ON JANUARY 19, 2025, the Gaza ceasefire came into effect in the war between Israel and Hamas, and is scheduled to last six weeks. I say it is a war between Israel and the Hamas militia, but really, it’s between Israel and the Palestinian people. For over fifteen months the Israeli Defense Force (IDF) bombed and shelled almost the entire civilian infrastructure of the Gaza Strip—homes, civic buildings, schools, hospitals, farmlands—leaving behind a moonscape of destruction,  with Gazan towns and cities looking like the aftermath of a nuclear attack. There would be virtually no clean water or sewage facilities; medical services were gravely disrupted as hospital after hospital was systematically destroyed. Food supplies from the outside world were blockaded by Israeli border patrols and starvation became a real threat for hundreds of thousands. It was a genocide and ethnic cleansing we all  watched daily on our screens.
BOTH the International Court of Justice (ICJ) and the International Criminal Court (ICC) are currently adjudicating to determine, in international law, whether Israel’s actions against the Palestinian people of Gaza met the legal definition of a genocide. But the daily butchering of innocent civilians—many are women and children—continued at pace until the January 19 ceasefire. With food and medical supplies now allowed into the enclave and travel restrictions lifted during the six-week ceasefire, this iconic picture of hundreds of thousands of Gazans returning to their homes in the central and northern reaches of the Strip will long be seen as a symbol of a people determined to persevere against all odds.

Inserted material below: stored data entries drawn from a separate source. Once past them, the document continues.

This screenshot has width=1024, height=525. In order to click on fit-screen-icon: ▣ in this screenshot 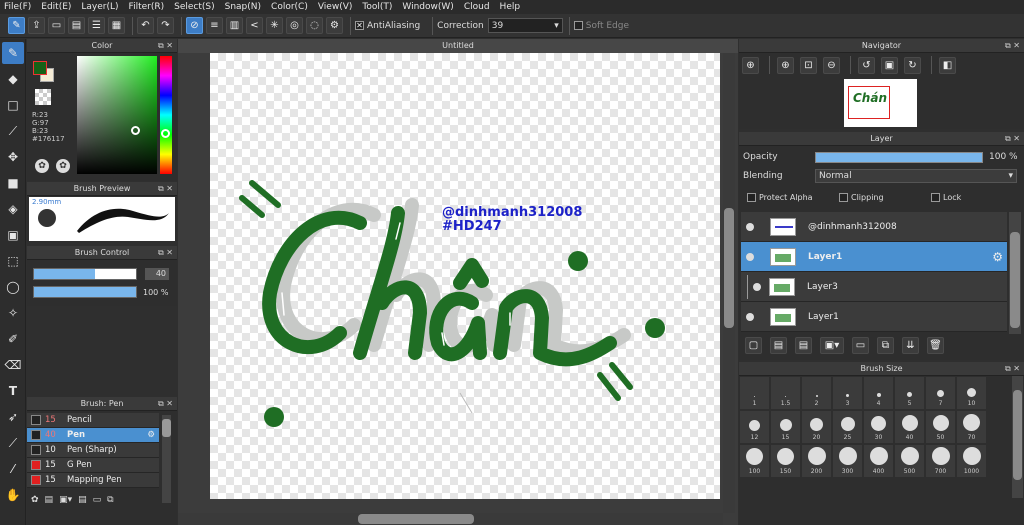, I will do `click(890, 65)`.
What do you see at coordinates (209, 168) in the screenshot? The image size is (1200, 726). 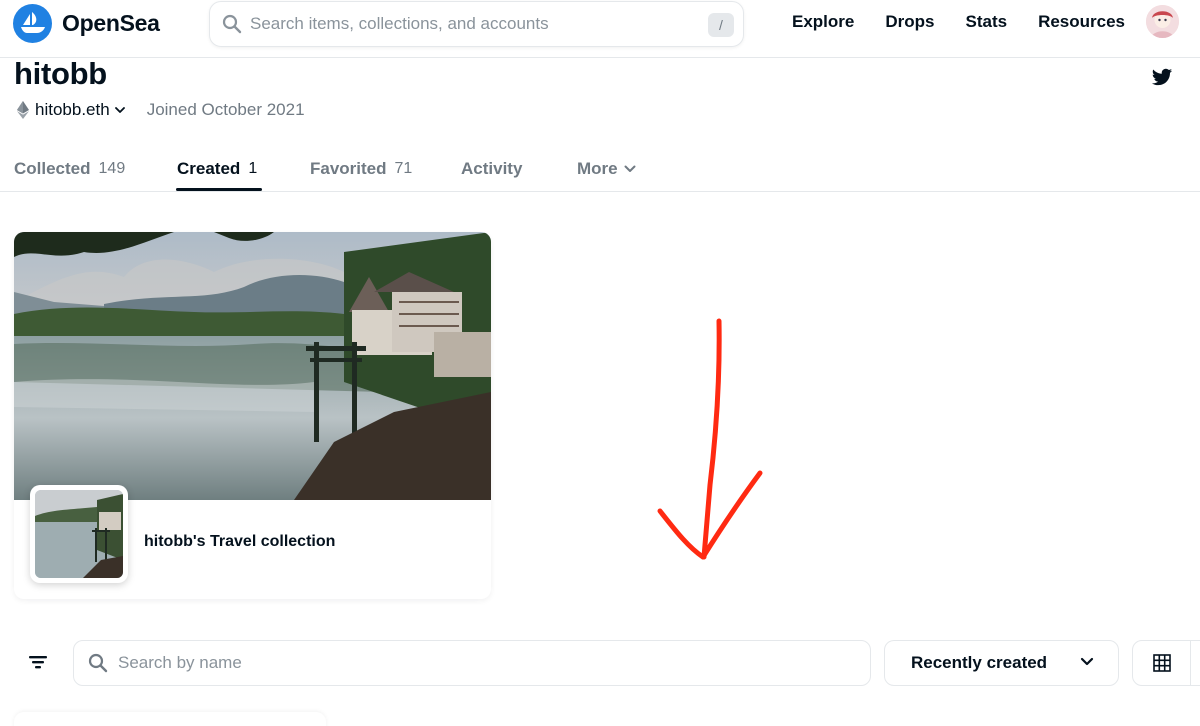 I see `tab-label: Created` at bounding box center [209, 168].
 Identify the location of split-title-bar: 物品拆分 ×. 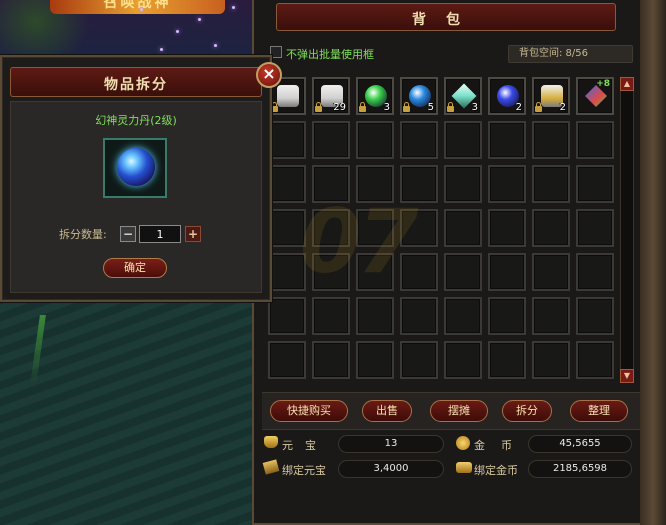
(146, 80).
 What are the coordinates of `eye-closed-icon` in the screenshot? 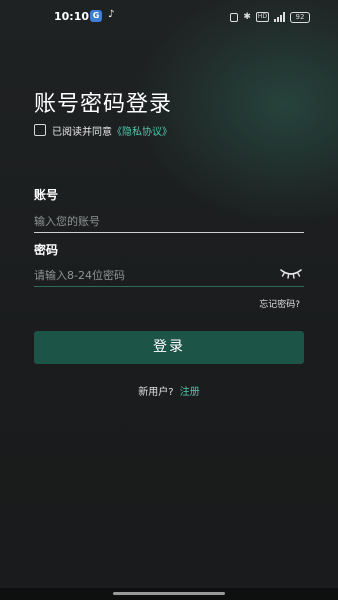 It's located at (291, 273).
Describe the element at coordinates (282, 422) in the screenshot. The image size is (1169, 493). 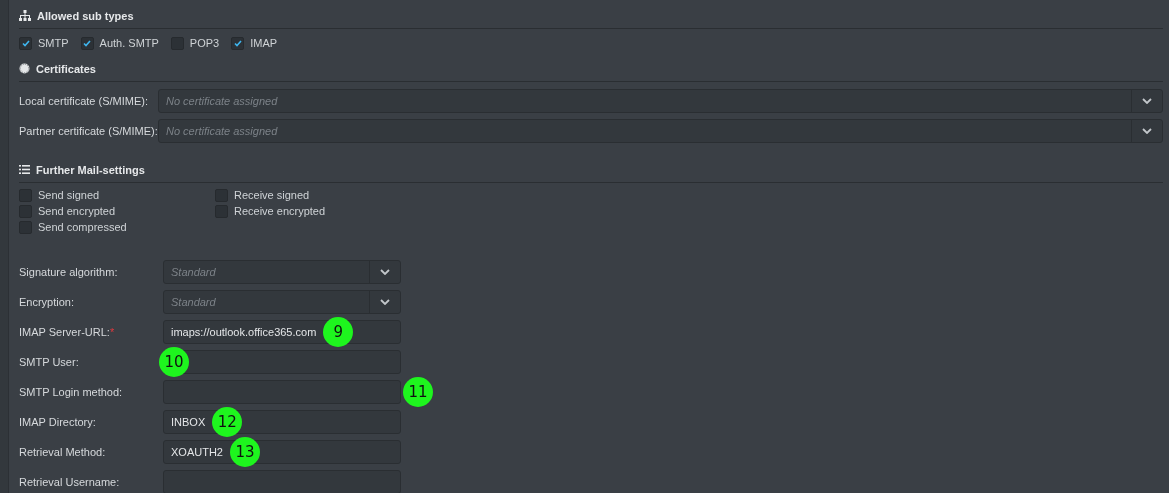
I see `text-field: INBOX 12` at that location.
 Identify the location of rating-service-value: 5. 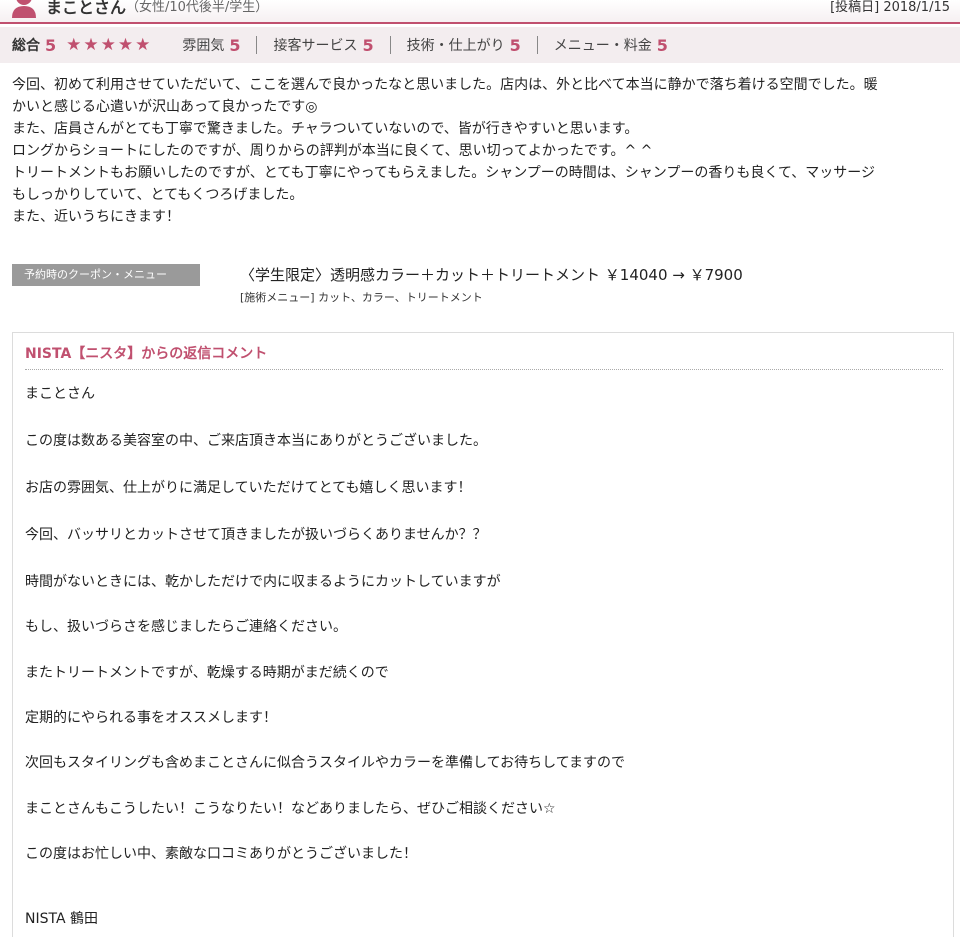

They travel from the south where nearly two million had been forced into overcrowded refugee camps. They crossed the newly created Netzarim Corridor, an Israeli security zone bisecting the Strip and marched north in their thousands. That they would find their homes and neighbourhoods in rubble, did not deter them from seeking out the places that were theirs. In this moment, at this time, before the inevitable bombing begins again, Palestinians are victorious.